Although I had researched a wide range of doctors as part of my proactive approach to my medical care, it hadn’t occurred to me to ask about pain management philosophies. If I had thought about it (which I hadn’t), I would have assumed that pain control had come far enough in the 21st century to narrow the scope for major differences between practices.
My doctors were all based at the highly acclaimed Georgetown Hospital’s Lombardy Cancer Center in Washington, D.C.. My girlfriend’s procedure (which mirrored my own tortuous experience) was done at George Washington University Hospital, another D.C. institution with an excellent reputation.

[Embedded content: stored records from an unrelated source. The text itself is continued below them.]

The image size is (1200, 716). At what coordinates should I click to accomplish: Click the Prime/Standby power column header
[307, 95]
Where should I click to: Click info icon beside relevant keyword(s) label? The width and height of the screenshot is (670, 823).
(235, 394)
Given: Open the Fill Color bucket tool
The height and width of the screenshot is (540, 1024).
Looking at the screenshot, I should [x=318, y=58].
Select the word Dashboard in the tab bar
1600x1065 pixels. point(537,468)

My breast surgeon has since moved to a different medical practice in Fairfax, Virginia. In a routine follow-up with her a year after my mastectomy, I asked her about the needle localization nightmare. Was my experience unusual? At the time I thought I was just being a whimp. Then she let the bomb drop. She told me that my experience was not unusual at all. When she tried to raise the issue with the Georgetown medical team, she was met with “this is the way we’ve always done it.” She wasn’t to rock the boat.
When she left Georgetown, she was shocked to learn that local anesthesia was used routinely elsewhere (including at her new practice). It turns out that it is totally unnecessary for women to suffer through the indescribable pain of a long, thick needle being shoved into a breast with no anesthesia (Lydocaine only numbs the skin).
My jaw dropped. My fists clenched. I had visions of immediately writing an investigative feature article outing the old boys networks at these old school institutions that perpetuate pain and trauma for women already reeling from a breast cancer scare.
That was two years ago. I let go of it (I was still in the early stages of learning to recognize and let go of egoic-mind patterns after reading Tolle’s A New Earth: Awakening to Your Life’s Purpose).
But my conversation with my girlfriend last night stirred it all up again. It’s one thing to put me through that hell. When you start hitting my girlfriends, I can’t let it slide. On top of that, I attribute that experience, at least partly, to why I’m now a sniveling mess at routine blood tests.
So, the universe has once again pointed me to the purpose behind the pain. I wasn’t supposed to let the issue rest after all. It’s not the last that you’ll hear from me on this.